=== To do ===
A word-for-word restatement of the whole listing is the expected answer.
■ ■ ■ ■ ■ ■ ■
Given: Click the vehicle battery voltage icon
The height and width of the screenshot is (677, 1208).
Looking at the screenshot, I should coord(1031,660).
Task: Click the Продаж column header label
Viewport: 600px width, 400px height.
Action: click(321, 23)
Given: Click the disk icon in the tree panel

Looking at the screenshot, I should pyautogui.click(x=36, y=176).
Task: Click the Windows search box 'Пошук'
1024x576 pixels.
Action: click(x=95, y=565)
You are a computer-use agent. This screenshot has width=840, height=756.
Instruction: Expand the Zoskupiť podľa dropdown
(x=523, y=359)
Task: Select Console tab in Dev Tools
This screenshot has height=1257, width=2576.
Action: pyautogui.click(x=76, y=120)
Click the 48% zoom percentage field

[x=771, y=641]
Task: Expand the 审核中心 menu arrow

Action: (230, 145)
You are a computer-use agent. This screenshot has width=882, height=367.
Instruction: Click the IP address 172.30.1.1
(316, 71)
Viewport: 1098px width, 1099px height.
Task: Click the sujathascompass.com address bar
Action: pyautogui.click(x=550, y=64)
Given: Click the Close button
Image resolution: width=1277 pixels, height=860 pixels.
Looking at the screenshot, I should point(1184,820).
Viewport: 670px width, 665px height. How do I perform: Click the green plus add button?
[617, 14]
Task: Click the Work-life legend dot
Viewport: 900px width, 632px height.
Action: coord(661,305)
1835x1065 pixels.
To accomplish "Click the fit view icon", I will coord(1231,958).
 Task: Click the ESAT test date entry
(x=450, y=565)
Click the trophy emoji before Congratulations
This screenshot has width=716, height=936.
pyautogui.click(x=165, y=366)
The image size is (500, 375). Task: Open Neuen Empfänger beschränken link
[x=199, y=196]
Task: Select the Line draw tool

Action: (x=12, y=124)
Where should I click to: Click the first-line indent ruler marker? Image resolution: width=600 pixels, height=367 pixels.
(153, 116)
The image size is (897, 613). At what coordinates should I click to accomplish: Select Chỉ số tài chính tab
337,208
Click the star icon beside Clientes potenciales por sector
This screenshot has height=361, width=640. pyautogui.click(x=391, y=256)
■ ■ ■ ■ ■ ■ ■
=== Answer section ===
Given: Click the vehicle battery voltage icon
The height and width of the screenshot is (677, 1208).
Looking at the screenshot, I should coord(1031,660).
Task: Click the Продаж column header label
Viewport: 600px width, 400px height.
Action: click(321, 23)
Given: Click the disk icon in the tree panel

Looking at the screenshot, I should pyautogui.click(x=36, y=176).
Task: Click the Windows search box 'Пошук'
1024x576 pixels.
Action: click(x=95, y=565)
You are a computer-use agent. This screenshot has width=840, height=756.
Instruction: Expand the Zoskupiť podľa dropdown
(x=523, y=359)
Task: Select Console tab in Dev Tools
This screenshot has height=1257, width=2576.
Action: pyautogui.click(x=76, y=120)
Click the 48% zoom percentage field

[x=771, y=641]
Task: Expand the 审核中心 menu arrow

Action: (230, 145)
You are a computer-use agent. This screenshot has width=882, height=367.
Instruction: Click the IP address 172.30.1.1
(316, 71)
Viewport: 1098px width, 1099px height.
Task: Click the sujathascompass.com address bar
Action: pyautogui.click(x=550, y=64)
Given: Click the Close button
Image resolution: width=1277 pixels, height=860 pixels.
Looking at the screenshot, I should point(1184,820).
Viewport: 670px width, 665px height. How do I perform: Click the green plus add button?
[617, 14]
Task: Click the Work-life legend dot
Viewport: 900px width, 632px height.
Action: coord(661,305)
1835x1065 pixels.
To accomplish "Click the fit view icon", I will coord(1231,958).
 Task: Click the ESAT test date entry
(x=450, y=565)
Click the trophy emoji before Congratulations
This screenshot has width=716, height=936.
pyautogui.click(x=165, y=366)
The image size is (500, 375). Task: Open Neuen Empfänger beschränken link
[x=199, y=196]
Task: Select the Line draw tool

Action: (x=12, y=124)
Where should I click to: Click the first-line indent ruler marker? Image resolution: width=600 pixels, height=367 pixels.
(153, 116)
The image size is (897, 613). At what coordinates should I click to accomplish: Select Chỉ số tài chính tab
337,208
Click the star icon beside Clientes potenciales por sector
This screenshot has height=361, width=640. pyautogui.click(x=391, y=256)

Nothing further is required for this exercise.